As AI has progressed, it has come to rely more and more on data – which makes intuitive sense because more and more data are available (Dean, 2014). The latest advance that big data makes possible is to replace the careful engineering of models and features with very flexible general-purpose models that are trained on enormous amounts of data. The current generation of AI models represents the endpoint of that progression, with deep learning. Deep learning replaces a specialised model with a general deep neural network that encodes only the most high-level information (Goodfellow, Bengio, & Courville, 2016). For example, a neural network for image recognition will know which parts of a picture are near each other, while a neural network for automatic translation will know that it takes in a sequence of words and that it outputs a sequence of words. Everything else is learned by example.

While deep learning with neural networks today is the state-of-the-art machine learning technique, neural networks actually predate the invention of the computer, and were introduced as a simple model of the human brain by McCulloch and Pitts in 1943 (McCulloch and Pitts, 1943). Since then, the field of AI has had a stormy relationship with the idea.

A neural network consists of a collection of nodes, which are roughly analogous to neurons. Input nodes represent information coming into the neural network (such as text, images, or sound), while output nodes represent the conclusion the network draws from its input. There can also be one or more hidden layers, which represent internal processing. In the simplest form of network, the input layer is directly connected to the output layer. In more complicated networks, the input layer is connected to a hidden layer, which can be connected to another hidden layer, etc., which is finally connected to the output layer. Information flows through the connections. A neural network is “deep” if it has many hidden layers where each successive layer takes the resulting output from the fitness functions (special math-based “filters”) of the previous layer and employs it as a new set of input data for the next layer.
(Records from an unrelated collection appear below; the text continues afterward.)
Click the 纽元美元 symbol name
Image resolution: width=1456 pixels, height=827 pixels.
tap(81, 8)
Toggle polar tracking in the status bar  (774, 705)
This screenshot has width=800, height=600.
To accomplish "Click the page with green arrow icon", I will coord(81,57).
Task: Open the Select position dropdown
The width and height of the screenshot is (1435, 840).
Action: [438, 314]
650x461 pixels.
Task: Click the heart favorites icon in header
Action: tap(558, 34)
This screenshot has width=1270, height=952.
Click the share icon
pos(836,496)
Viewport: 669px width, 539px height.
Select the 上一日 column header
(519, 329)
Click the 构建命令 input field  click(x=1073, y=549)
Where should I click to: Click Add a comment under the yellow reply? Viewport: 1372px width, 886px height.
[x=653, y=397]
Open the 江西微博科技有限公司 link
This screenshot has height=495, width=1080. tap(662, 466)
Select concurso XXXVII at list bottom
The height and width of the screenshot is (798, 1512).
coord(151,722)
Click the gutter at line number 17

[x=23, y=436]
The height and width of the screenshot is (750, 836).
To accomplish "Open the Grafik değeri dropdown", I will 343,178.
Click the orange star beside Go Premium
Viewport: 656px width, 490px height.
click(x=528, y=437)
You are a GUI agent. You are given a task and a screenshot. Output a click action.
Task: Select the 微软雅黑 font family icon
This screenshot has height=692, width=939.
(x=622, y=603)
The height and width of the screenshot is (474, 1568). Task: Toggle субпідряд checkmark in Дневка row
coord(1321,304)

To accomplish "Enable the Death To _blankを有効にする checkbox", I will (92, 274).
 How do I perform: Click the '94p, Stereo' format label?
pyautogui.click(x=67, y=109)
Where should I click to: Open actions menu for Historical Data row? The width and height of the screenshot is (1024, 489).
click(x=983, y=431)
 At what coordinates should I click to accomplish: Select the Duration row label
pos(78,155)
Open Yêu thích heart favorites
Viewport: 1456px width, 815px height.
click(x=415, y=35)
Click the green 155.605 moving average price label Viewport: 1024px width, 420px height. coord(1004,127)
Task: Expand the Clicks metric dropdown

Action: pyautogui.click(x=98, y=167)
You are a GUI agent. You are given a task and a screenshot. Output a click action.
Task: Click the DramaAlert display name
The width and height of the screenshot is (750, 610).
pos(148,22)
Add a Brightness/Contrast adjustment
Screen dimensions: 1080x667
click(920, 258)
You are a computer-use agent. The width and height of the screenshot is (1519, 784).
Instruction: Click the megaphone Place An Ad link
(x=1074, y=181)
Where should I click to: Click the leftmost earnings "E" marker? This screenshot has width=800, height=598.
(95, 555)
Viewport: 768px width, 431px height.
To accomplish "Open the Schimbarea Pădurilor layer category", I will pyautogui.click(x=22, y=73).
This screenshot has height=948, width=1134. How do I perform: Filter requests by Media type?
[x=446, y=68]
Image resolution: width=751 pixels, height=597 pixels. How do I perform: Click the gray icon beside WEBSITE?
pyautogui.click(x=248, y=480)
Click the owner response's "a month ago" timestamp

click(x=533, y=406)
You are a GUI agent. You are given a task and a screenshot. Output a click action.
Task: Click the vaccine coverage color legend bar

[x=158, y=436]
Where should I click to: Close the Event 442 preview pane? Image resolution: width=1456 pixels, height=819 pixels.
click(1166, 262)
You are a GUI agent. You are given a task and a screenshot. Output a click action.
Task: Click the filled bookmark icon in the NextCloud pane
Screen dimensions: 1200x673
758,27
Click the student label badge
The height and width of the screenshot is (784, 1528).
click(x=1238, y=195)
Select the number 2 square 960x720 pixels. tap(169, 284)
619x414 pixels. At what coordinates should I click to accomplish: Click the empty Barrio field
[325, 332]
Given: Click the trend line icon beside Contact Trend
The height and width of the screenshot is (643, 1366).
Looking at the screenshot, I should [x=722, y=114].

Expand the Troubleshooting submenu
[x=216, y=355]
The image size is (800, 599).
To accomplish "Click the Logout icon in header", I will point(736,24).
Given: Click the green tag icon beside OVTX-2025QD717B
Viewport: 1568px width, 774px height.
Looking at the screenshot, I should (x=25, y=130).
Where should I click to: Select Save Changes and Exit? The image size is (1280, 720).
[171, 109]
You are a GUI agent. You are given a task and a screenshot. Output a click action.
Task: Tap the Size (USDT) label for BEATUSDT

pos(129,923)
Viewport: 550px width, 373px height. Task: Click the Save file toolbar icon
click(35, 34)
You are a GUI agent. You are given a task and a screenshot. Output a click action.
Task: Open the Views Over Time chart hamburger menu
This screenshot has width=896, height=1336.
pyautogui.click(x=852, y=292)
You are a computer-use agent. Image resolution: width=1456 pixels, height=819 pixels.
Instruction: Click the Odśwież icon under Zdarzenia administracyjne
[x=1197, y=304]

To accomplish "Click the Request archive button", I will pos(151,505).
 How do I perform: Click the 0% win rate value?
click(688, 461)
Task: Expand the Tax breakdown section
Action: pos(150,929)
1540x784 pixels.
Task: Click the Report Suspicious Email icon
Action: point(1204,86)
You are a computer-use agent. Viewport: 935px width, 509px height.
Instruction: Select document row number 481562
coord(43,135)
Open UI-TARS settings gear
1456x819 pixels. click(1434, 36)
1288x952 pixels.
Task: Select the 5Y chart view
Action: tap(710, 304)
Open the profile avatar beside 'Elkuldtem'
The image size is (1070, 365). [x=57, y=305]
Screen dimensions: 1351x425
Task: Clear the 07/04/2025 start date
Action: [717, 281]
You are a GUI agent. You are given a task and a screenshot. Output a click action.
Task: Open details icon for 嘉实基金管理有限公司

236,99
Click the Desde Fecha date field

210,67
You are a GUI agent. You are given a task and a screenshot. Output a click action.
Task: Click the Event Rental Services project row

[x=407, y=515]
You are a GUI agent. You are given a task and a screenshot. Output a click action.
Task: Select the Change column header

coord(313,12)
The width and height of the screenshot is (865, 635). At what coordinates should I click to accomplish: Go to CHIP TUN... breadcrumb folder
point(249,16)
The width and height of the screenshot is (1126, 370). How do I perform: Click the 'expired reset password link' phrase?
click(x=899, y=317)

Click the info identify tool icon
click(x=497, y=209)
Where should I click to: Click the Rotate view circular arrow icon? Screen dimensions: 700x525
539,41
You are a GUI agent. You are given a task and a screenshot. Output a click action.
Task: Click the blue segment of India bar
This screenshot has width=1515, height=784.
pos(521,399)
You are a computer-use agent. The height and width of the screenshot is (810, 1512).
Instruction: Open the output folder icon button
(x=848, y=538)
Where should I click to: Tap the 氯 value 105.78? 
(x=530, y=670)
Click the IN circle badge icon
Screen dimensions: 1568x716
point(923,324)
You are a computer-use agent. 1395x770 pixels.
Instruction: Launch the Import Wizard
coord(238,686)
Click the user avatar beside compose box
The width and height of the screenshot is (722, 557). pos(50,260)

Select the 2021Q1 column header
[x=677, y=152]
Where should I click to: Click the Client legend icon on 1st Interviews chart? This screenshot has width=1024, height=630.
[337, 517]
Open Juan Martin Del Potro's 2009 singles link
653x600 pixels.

Neural networks, like other methods for machine learning, by themselves do not know how to learn from example. Solving the learning problem is why it took so long for neural networks to become the dominant machine learning technique. Along the way they were abandoned several times. A method to train neural networks without hidden layers was invented in the 50s, but by the end of the 60s it was clear that many relationships required hidden layers, which led to neural networks being abandoned. In the 70s a method to train neural networks with one hidden layer was invented (Gurney, 2014; Aggarwal, 2018). In theory, one hidden layer is enough, but in practice it frequently is not. The limitations of the one-hidden-layer approach led to neural networks being abandoned again in the 90s. All this changed in 2010. Then, incremental advances in computational power and technique allowed deep neural networks to be trained. They quickly superseded previous techniques of image recognition, voice recognition and automatic translation.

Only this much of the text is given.